Eventually rents raises so high that the original bohemians, artists, hipsters, urban pioneers, can no longer afford to live there, and must move out of the neighborhoods they helped create and design. And this opens the door for super gentrification, as Zukin calls it. But that is another conversation all together.

 

The Corner Bar

I sat at the bar. The dark, dank, smoke stained and saturated wood panel walls, create an atmosphere of comfort, and I languish in its embrace. Over the old, poly’d bar-top, hang three stained glass lamps, Schlitz mosaically emblazoned in blood red, against a field of green and yellow glass, held together by poorly soldered lead–small streaks of the poisonous metal trailing down shards of glistening colored glass. Encased by these hemispheres, dull, forty watt, yellowish bulbs, strain to brighten the room, but it is as if the lost hopes and damaged dreams of the patrons, swallow the light, which struggles against the stygian gloom. In the corner, an old, outdated, cigarette vending machine still occupies a space lost in time, as if a temporal vortex has opened up a conduit, a wormhole, transporting this bar space to the 1970s. The only update, that makes this machine modern, is the dollar changer, which is affixed to the wood veneered machine. The handle’s clear, molded plastic pull knobs, are no longer transparent, but yellowed with age, as if the  nicotine, which stains so many white mustaches of habitual smokers tawny, has jumped from their tobacco stained fingers, to the knobs themselves.
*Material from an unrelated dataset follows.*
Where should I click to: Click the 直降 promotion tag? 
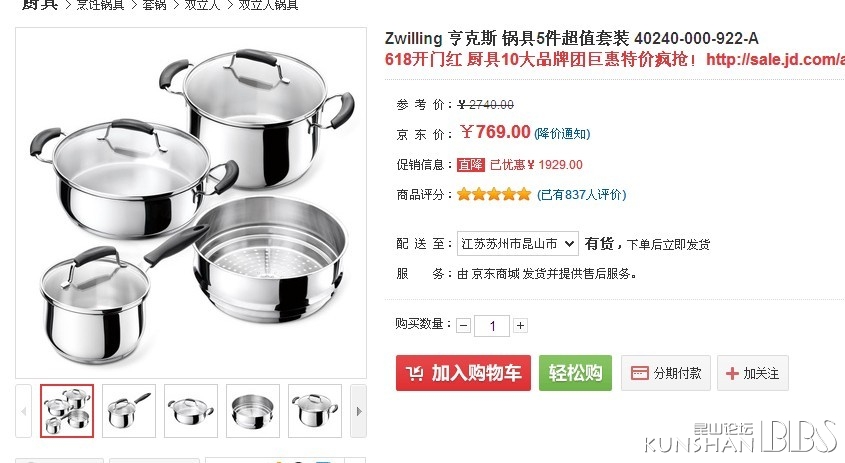[470, 164]
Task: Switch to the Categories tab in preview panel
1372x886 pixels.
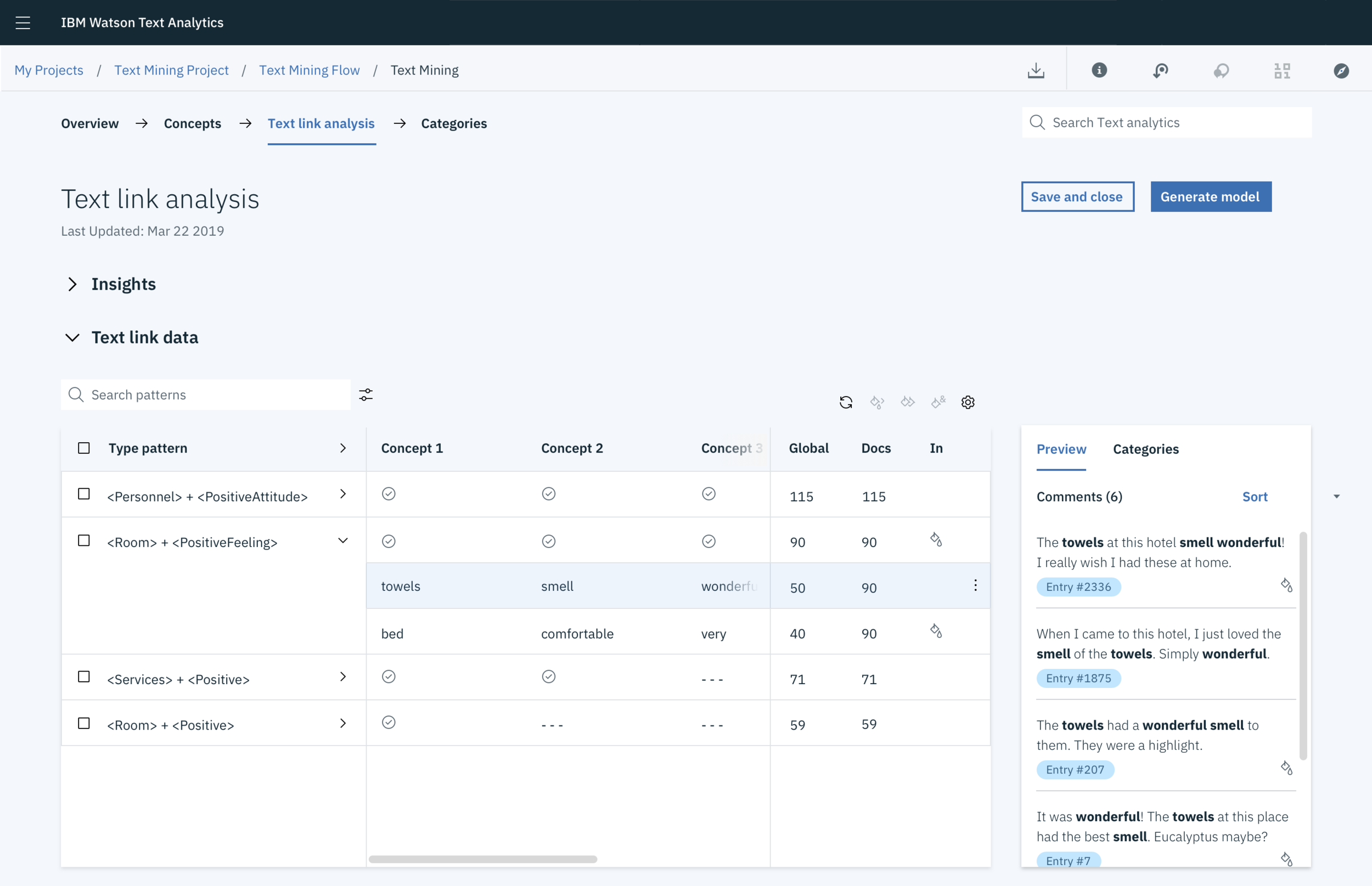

This bar, which lives in two times, torn between the old and the ever changing present–the quickening technology of this age–has a digital jukebox attached to a wall, down and across from the bar. Its blue digital light, simulating neon, encircles the device which spits out heavy metal, 80’s rock, hair bands, and the occasional indie rock song. The small confine of the bar space echoes the music louder, as there is one volume, excessive. The patrons, all lined up on stools at the bar, sitting along the wall, and standing in any open space, don’t seem to notice the deafening sound, and instead their stentorian voices commingle with the music, creating a cacophony of revolting conversation and death metal.

A ‘Gansett in hand, and cheap shot of Old Crow sitting next to it, my writing ambitions wane away. Like an hour glass, my zeal for literary pursuits are grains of sand, slowly sifting, dropping into oblivion, one astringent sip at a time. Pen in hand, and composition book open, I spill a drop of amber colored liquid, of what passes for whisky, onto the clean, virginal, white page, lined by a pale, cornflower blue. No words to spare, I tap my pen against the empty space, the void of memory, the dearth of prose, which builds a frustration inside me.

Tipping back the tallboy ‘Gansett, the bartender comes over. Her wrinkled hand touches mine as she seeks my attention.

“Nother, hun.”

“Sure thing.”

I turn my attention back to the bar. The couple sitting in the dark corner practically fucking, the hipster picking music off the jukebox, the older woman sitting next to me, her flaxen dry hair cut to a bob, they are all rich characters. These are my people, my characters, they inhabit the pages of my notebook, and find their way into my stories. They may never know it, but they will be immortalized in words, and their essence, even if it is a small, superficial bit, transferred to some literary persona. Their actions are fodder for my work, and farmed like potatoes plucked from the field, but that is for later. Tonight, I drink.

As I tip back the can, I converse with the woman next to me. We drink, we commiserate, and I find a character, the lonely barfly, the empty vessel, the lost soul, and then I wonder, what character will she play?